--- START ---

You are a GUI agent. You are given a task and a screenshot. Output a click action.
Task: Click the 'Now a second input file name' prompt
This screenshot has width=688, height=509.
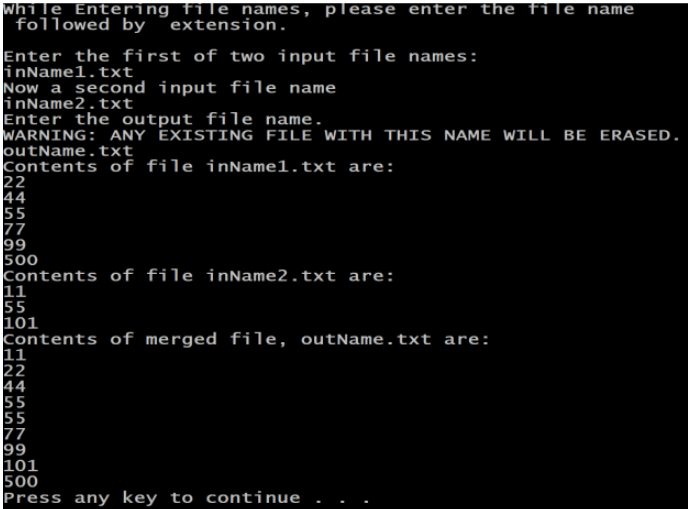[x=170, y=87]
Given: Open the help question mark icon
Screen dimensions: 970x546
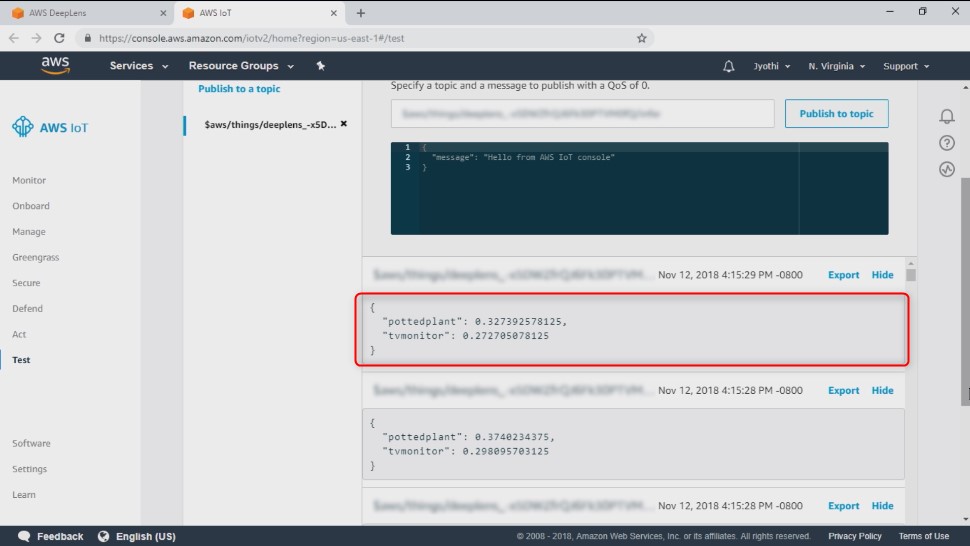Looking at the screenshot, I should click(x=946, y=143).
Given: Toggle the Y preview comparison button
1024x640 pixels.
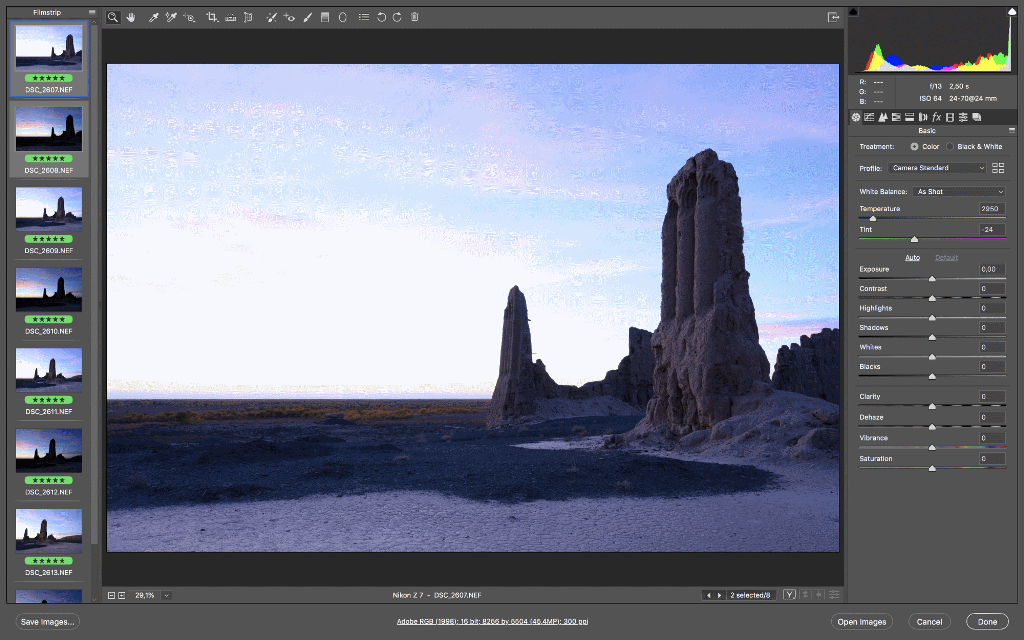Looking at the screenshot, I should [789, 594].
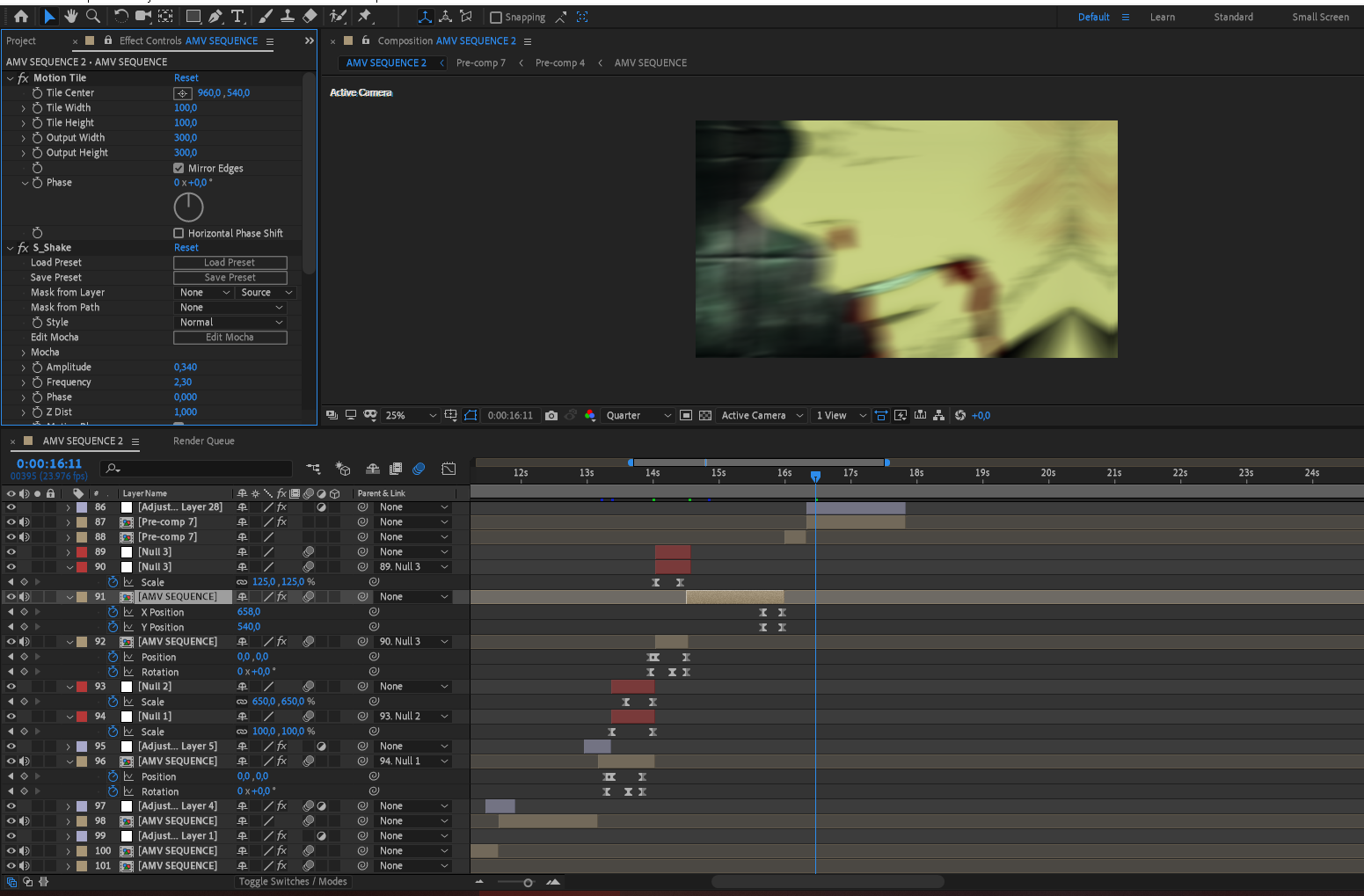Click the timeline layer search field
Screen dimensions: 1364x896
pos(202,469)
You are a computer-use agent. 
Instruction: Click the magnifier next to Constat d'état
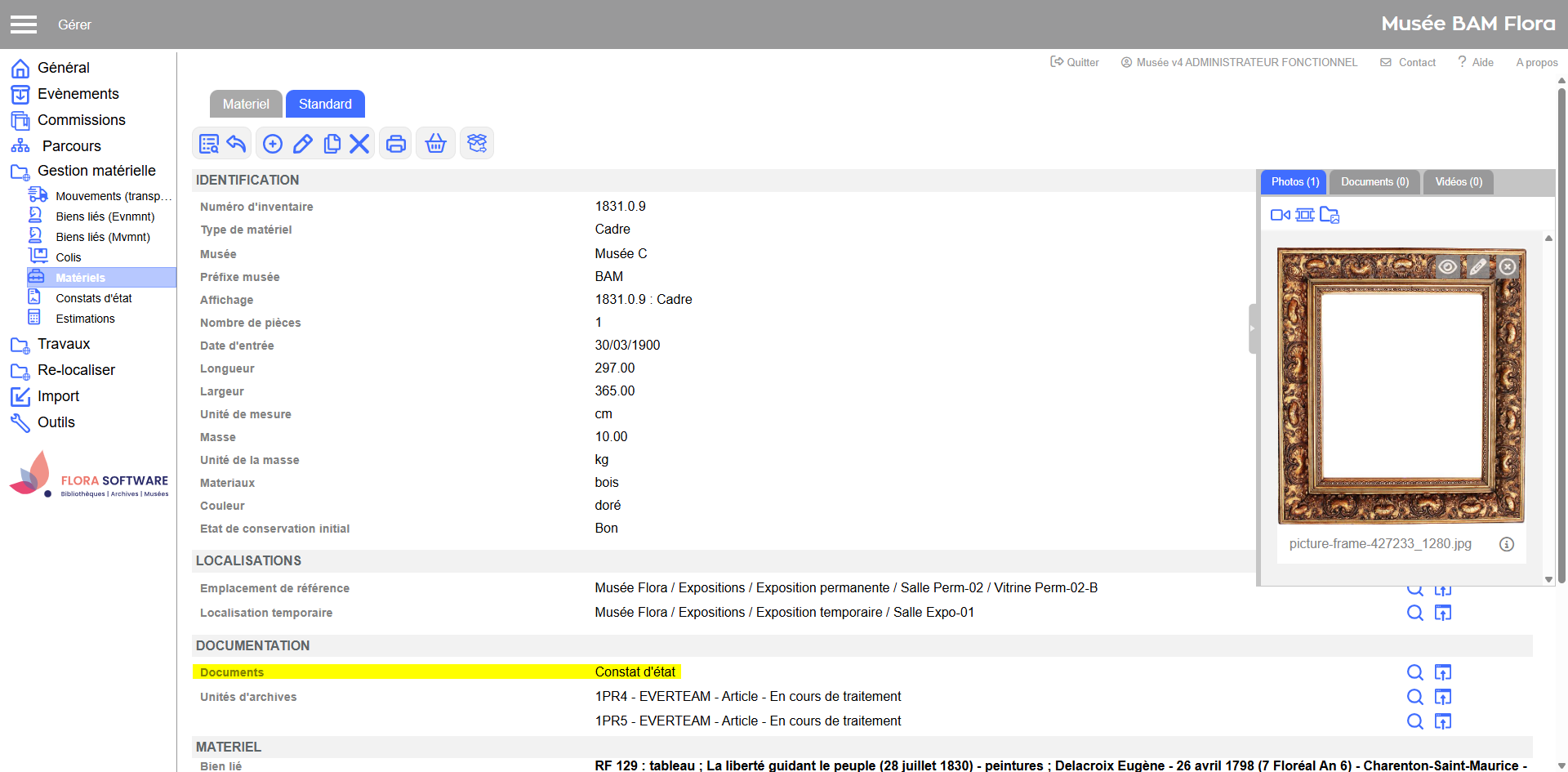(1415, 672)
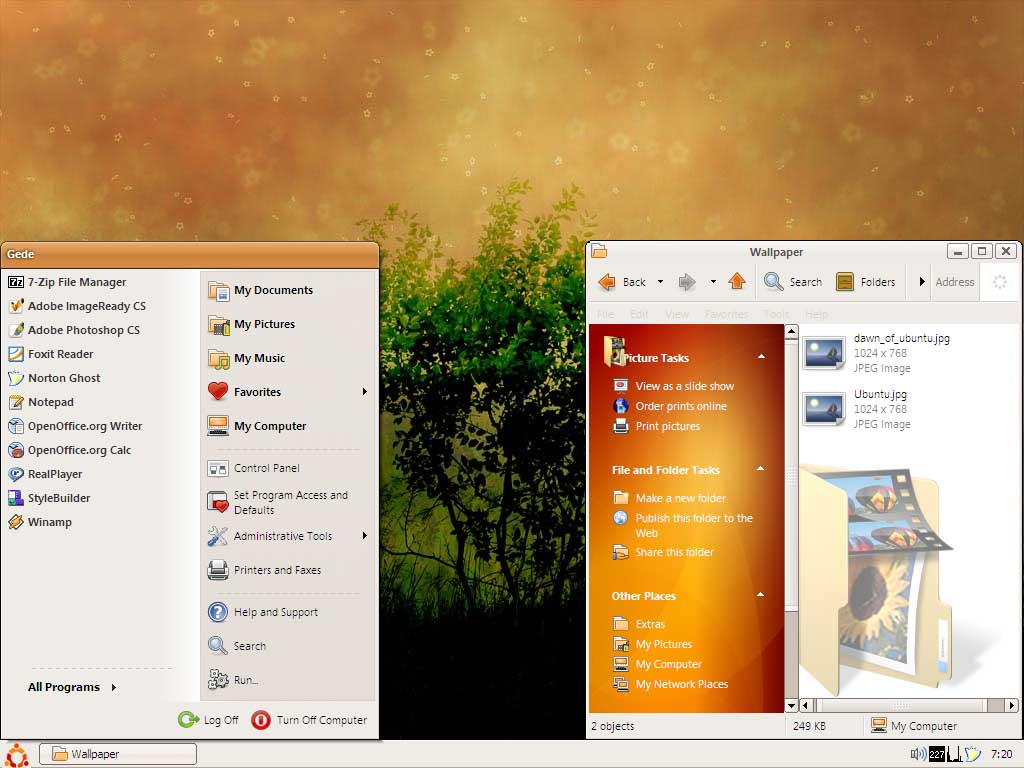Image resolution: width=1024 pixels, height=768 pixels.
Task: Open the View menu
Action: (677, 313)
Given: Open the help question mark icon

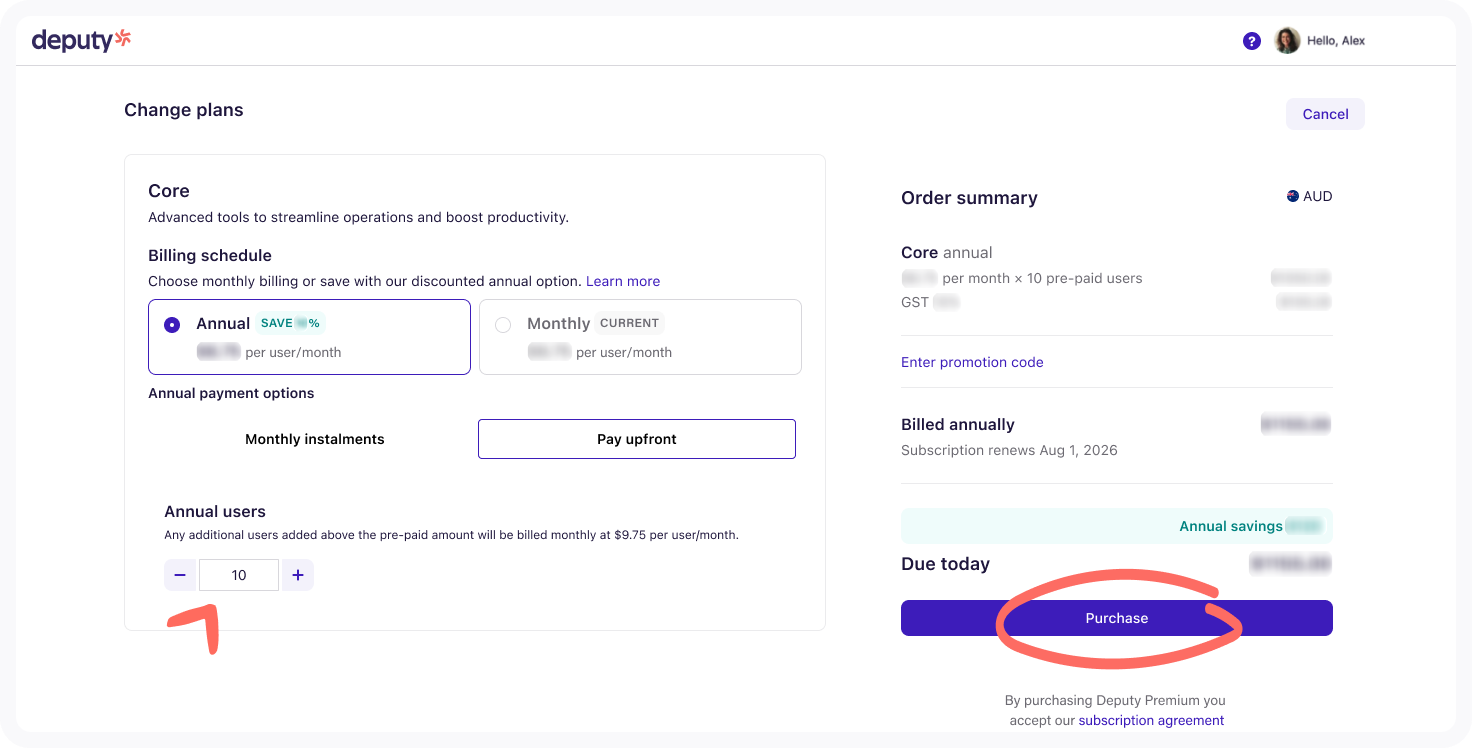Looking at the screenshot, I should coord(1251,41).
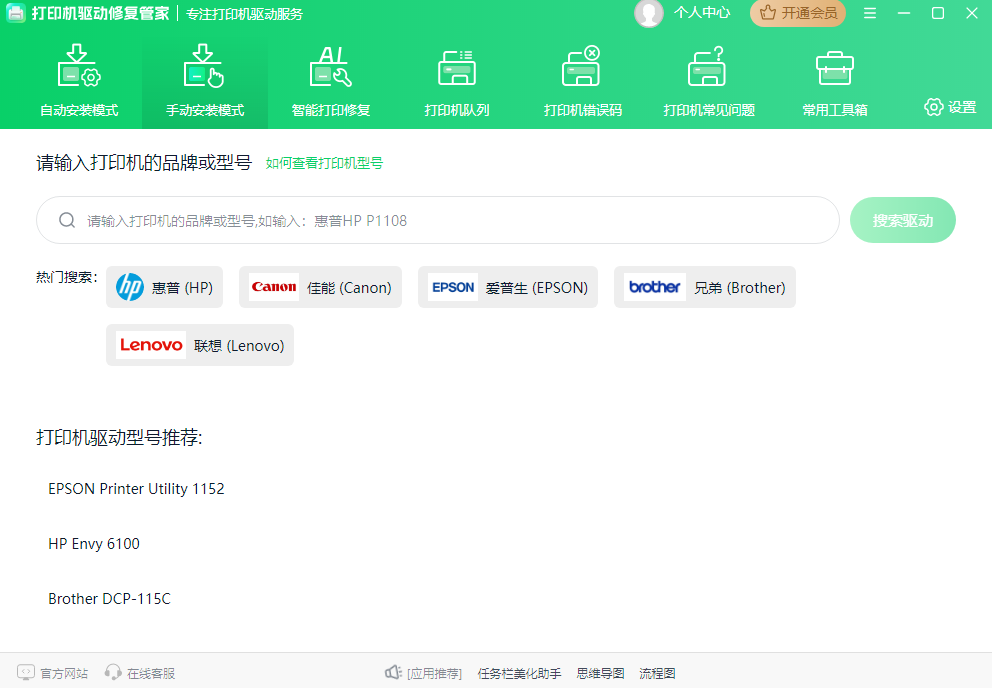
Task: Open the 思维导图 mind map tool
Action: (x=598, y=672)
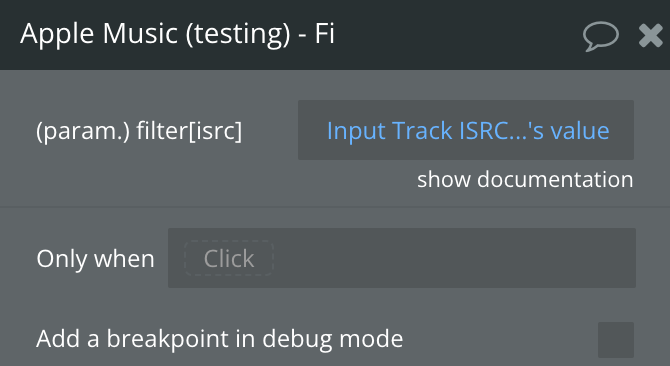View help through show documentation text
The width and height of the screenshot is (670, 366).
[x=525, y=179]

--- END ---

WHAT TO PRODUCE >> Exact copy, no pictures: please print every record above as written.

SOLUTION TO THIS TASK >>
You are a GUI agent. You are given a task and a screenshot. Output a click action.
Task: Click the 'Now a second input file name' prompt
This screenshot has width=688, height=509.
[x=170, y=87]
Given: Open the help question mark icon
Screen dimensions: 970x546
Looking at the screenshot, I should click(x=946, y=143).
Given: Toggle the Y preview comparison button
1024x640 pixels.
Looking at the screenshot, I should [789, 594].
Click the timeline layer search field
Screen dimensions: 1364x896
pos(202,469)
You are a computer-use agent. 
Instruction: Click the magnifier next to Constat d'état
(1415, 672)
Image resolution: width=1024 pixels, height=768 pixels.
Task: Open the View menu
Action: (677, 313)
Given: Open the help question mark icon

Looking at the screenshot, I should coord(1251,41).
Task: Open the 思维导图 mind map tool
Action: (x=598, y=672)
View help through show documentation text
The width and height of the screenshot is (670, 366).
[x=525, y=179]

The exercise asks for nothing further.